Net income decreased $14.8 million and diluted EPS decreased $0.28, driven by lower operating income and a higher effective tax rate. A portion of the goodwill impairment charge is non-deductible for tax purposes which increased the effective tax rate by 19.4 percentage points. These decreases in net income were partially offset by $9.3 million of pre-tax gains on debt repurchases.

First Quarter Performance by Business Segment

Small Business Services revenue was $193.3 million versus $211.8 million in 2008. The decline was due primarily to soft economic conditions, declines in checks and forms and a $3.2 million decline from a lower Canadian exchange rate. These reductions were partially offset by revenue contributions from the Hostopia acquisition and fraud protection services. This segment reported an operating loss of $6.6 million for the quarter, compared to operating income of $21.8 million in 2008. The quarter's results include asset impairment charges of $24.9 million and restructuring-related costs of $2.4 million.

Financial Services revenue was $102.0 million compared to $113.9 million in 2008. First quarter order volume was down 10.5% compared to last year due to lower check writing and turmoil in the financial services industry.
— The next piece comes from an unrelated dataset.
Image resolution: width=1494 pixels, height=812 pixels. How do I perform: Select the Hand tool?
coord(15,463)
The benefit of a price increase implemented in the fourth quarter of 2008 helped to mitigate the impact of continued pricing pressure. Operating income in 2009 increased to $19.6 million from $19.0 million in 2008 as cost reduction initiatives and lower spending more than offset the impact of the revenue decline.
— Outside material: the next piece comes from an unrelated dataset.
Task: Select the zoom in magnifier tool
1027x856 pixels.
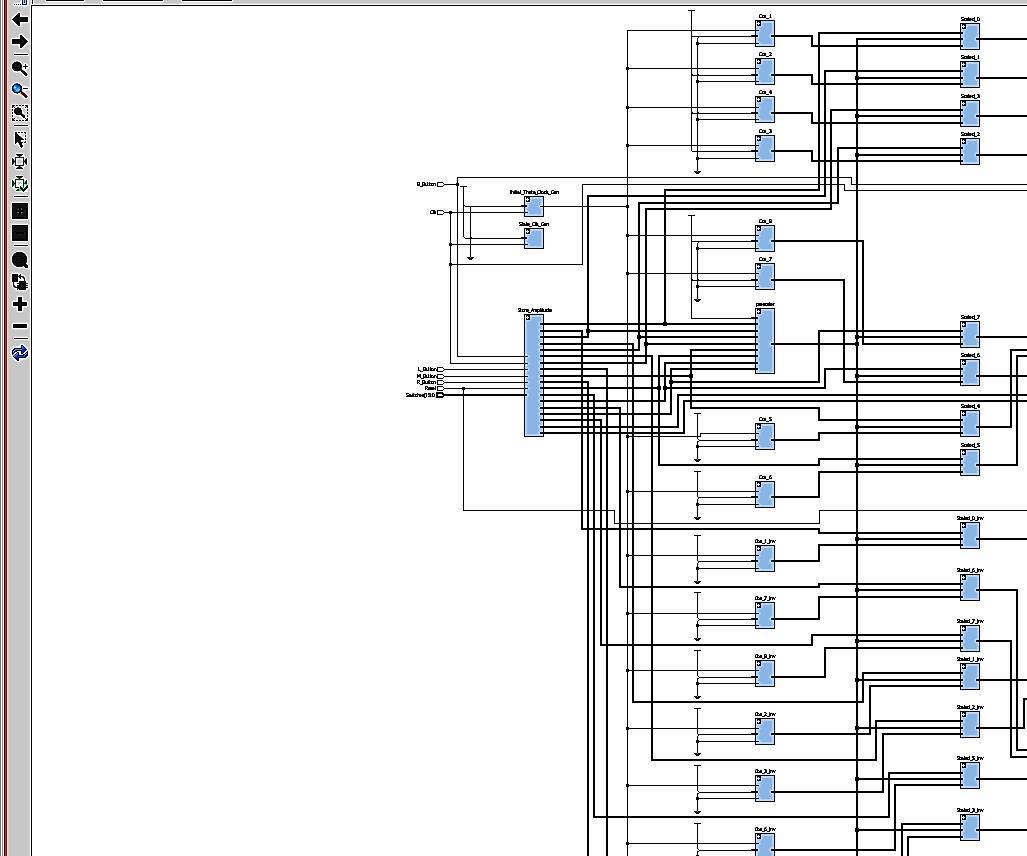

Direct Checks revenue was $44.2 million compared to $51.4 million in 2008. First quarter order volume was down due to the continued decline in check usage and a weak economy which is negatively impacting our ability to sell additional products. Operating income was $14.2 million compared to $14.7 million in 2008.

Cash Flow Performance

Cash provided by operating activities for the first quarter of 2009 totaled $63.0 million, an increase of $32.9 million compared to last year. The increase in 2009 primarily relates to significantly lower incentive compensation payments as well as benefits from working capital initiatives in the current period, several of which have also reduced the Company's exposure to credit losses from customer accounts receivables.

During the quarter, the Company made open market repurchases of an aggregate $31.2 million principal amount of outstanding 5.0% senior unsecured notes due 2012 and 5.125% senior unsecured notes due 2014. In connection with the repurchases, the Company recognized a pre-tax gain of $9.8 million, representing the difference between the net carrying amount of these securities and the total repurchase price of $21.2 million, plus additional interest expense of $0.5 million related to accelerating the amortization of derivative losses associated with the notes. In addition, the Company also reduced the amount it has outstanding under its credit facility by $9.8 million during the 2009 quarter.

Business Outlook

The Company stated that for the second quarter of 2009, revenue is expected to be between $325 and $340 million, and diluted EPS is expected to be between $0.41 and $0.49. Adjusted diluted EPS is expected to be between $0.43 and $0.51, which does not include an estimated $0.02 of restructuring-related costs. For the full year, revenue is expected to be between $1.3 and $1.385 billion, and diluted EPS is expected to be between $1.70 and $2.00. Adjusted diluted EPS is expected to be between $2.05 and $2.35, which does not include an estimated $0.35 related to asset impairment charges, restructuring-related costs and net gains on repurchases of long-term debt. The Company also stated that it expects operating cash flow to be between $175 million and $200 million in 2009 and capital expenditures to be approximately $40 million.

"We continue to expect that the economic climate will not improve during 2009, but are hopeful that the pace of decline is slowing," Schram stated. "Our focus for the year continues to be on leveraging new revenue streams from our recent acquisitions and e-commerce initiatives, stabilizing core check revenues and continuing to drive improvements in our cost structure. We believe these activities will position us to deliver better margins once the economy begins to recover."